Christopher Sweeney: And so I'll just double down on what you both shared, I think, is that you do not treat them as incurable metastatic disease. You treat it as potentially curable and the patients who need the most intensification, both local and systemic is what I'm hearing.
Jeff Michalski: Yes, I agree with that statement.
Leslie Ballas: As do I.
Christopher Sweeney: And frankly, I think the node positive and even these ones that sneak up into the para-aortic, are probably the patients who contributed to most of the deaths from locally advanced prostate cancer. And if we can do this, increase their MFS to 89% and they're OS to 88%, I think this is where we'll be able to have the greatest contribution to decreasing the death from prostate cancer in this high risk patient population. So I wholeheartedly agree they're the patients we need to intensify and not treat as palliative metastatic.
Leslie Ballas: One thing I would love for our listeners to get your perspective on Professor Sweeney is, do you think there is any difference between these ARPIs? Certainly there are some side effect profile differences, but STAMPEDE used abiraterone acetate and prednisone, ENZARAD used enzalutamide. Is there any difference there?

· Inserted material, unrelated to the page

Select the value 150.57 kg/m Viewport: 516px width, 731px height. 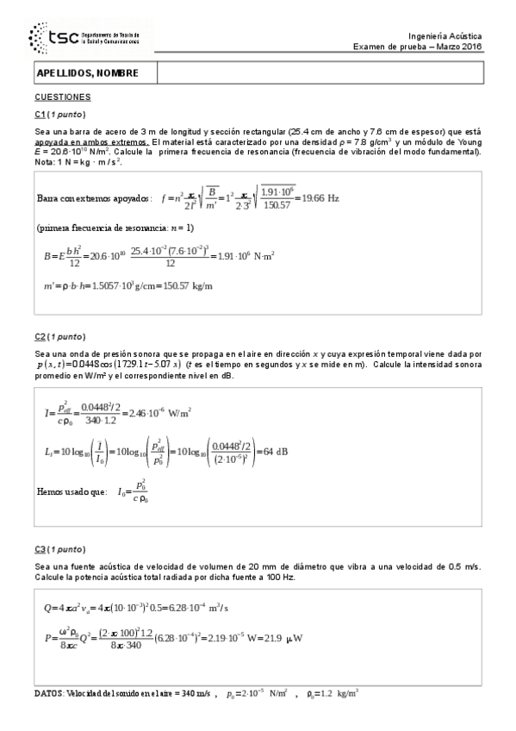pyautogui.click(x=190, y=285)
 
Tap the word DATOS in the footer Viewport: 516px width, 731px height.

Christopher Sweeney: I don't think biologically when you get to the nucleus as to whether the androgen is getting to and stimulating the androgen-driven cancer processes, whether you take away the ligand, whether you take away or block the androgen receptor directly with the amides. There is the very fact that amides work after abiraterone and abiraterone doesn't work after an amide, I suspect maybe there's a bit of more potency with the amide than the abiraterone.
Having said that, with the STOPCAP data showing that men over the age of 75 don't have a survival benefit, overall survival, they have a prostate cancer-specific survival, but not an overall survival because blocking the adrenal glands and the prednisone seems to be causing an increase in non-prostate cancer deaths such that overall survival is not seen in metastatic hormone-sensitive prostate cancer.

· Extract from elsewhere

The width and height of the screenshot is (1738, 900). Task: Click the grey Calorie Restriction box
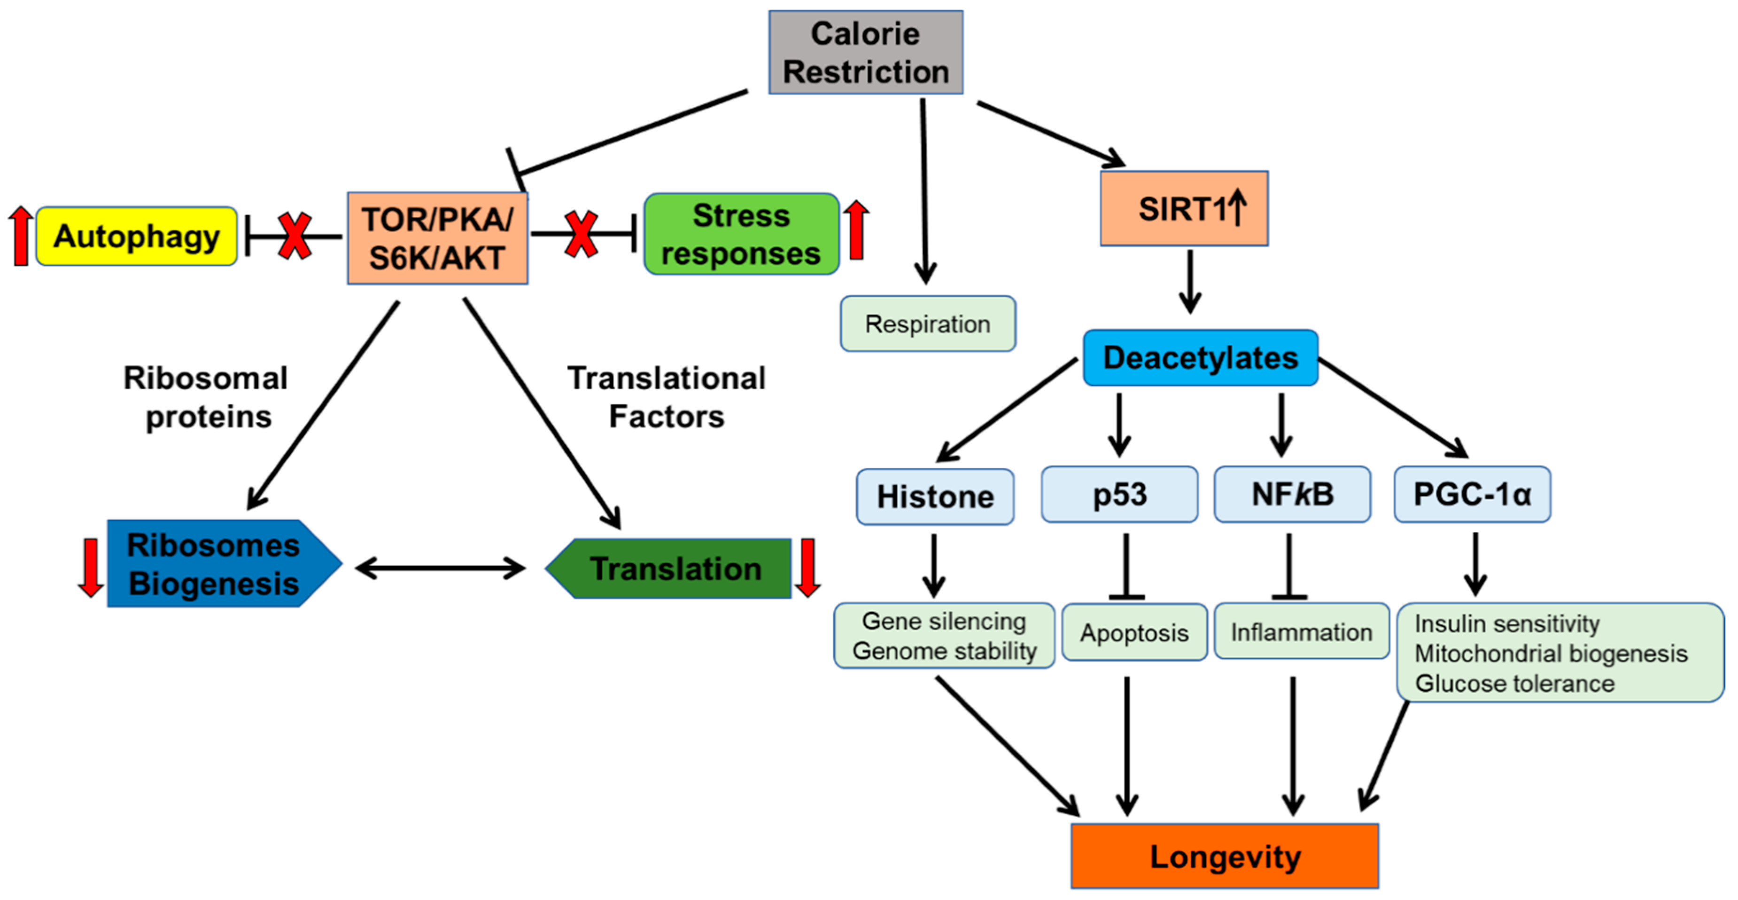866,52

And we don't see that with the amide so my preference would be to avoid abiraterone and prednisone. Two years of prednisone is a problem, poor cardiovascular and bone health, the older people need their adrenal. So I think when we've got a non-adrenal hitting way of blocking the AR more intensely, I tend to steer away from abiraterone for that reason and then choose the AR inhibition of choice between the other amides based on the patient profile.
Leslie Ballas: Thank you.
Jeff Michalski: One point I was going to make, and it gets to what Dr. Ballas raised about the use of radiopharmaceuticals or radioligand therapy in these patients, as well as the statement that you made earlier, Chris, that the overall survival and prostate cancer specific survival is actually very good. What that tells me is that high-risk prostate cancer has become a chronic disease of sorts, and if a patient develops a biochemical recurrence or even a metastasis, it isn't the death of them today. There is much that we can do and we need to consider that as we intensify some of the earlier therapies.

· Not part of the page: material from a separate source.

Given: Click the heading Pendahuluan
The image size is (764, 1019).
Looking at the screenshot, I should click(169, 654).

We want to make sure we don't hurt the patient's kidneys or bone marrow to the point that we can't add additional therapies later. Of course, it's a balance between risk of progression and the emotional psychological burden that that carries with it, but when you see prostate cancer specific survivals of 97%, that's pretty remarkable in this day and age for patients who before, when given a diagnosis of high risk prostate cancer, couldn't expect to live five years without a recurrence.
Leslie Ballas: I think that's a really important point. Thank you, Dr. Michalski. I just want to say thank you to both of you for sharing your expertise and going over your discussion from APCCC. We are truly honored to have you both join us today.
Jeff Michalski: Thank you for the invitation. It was lovely to see you both.
Christopher Sweeney: Exactly. Thank you.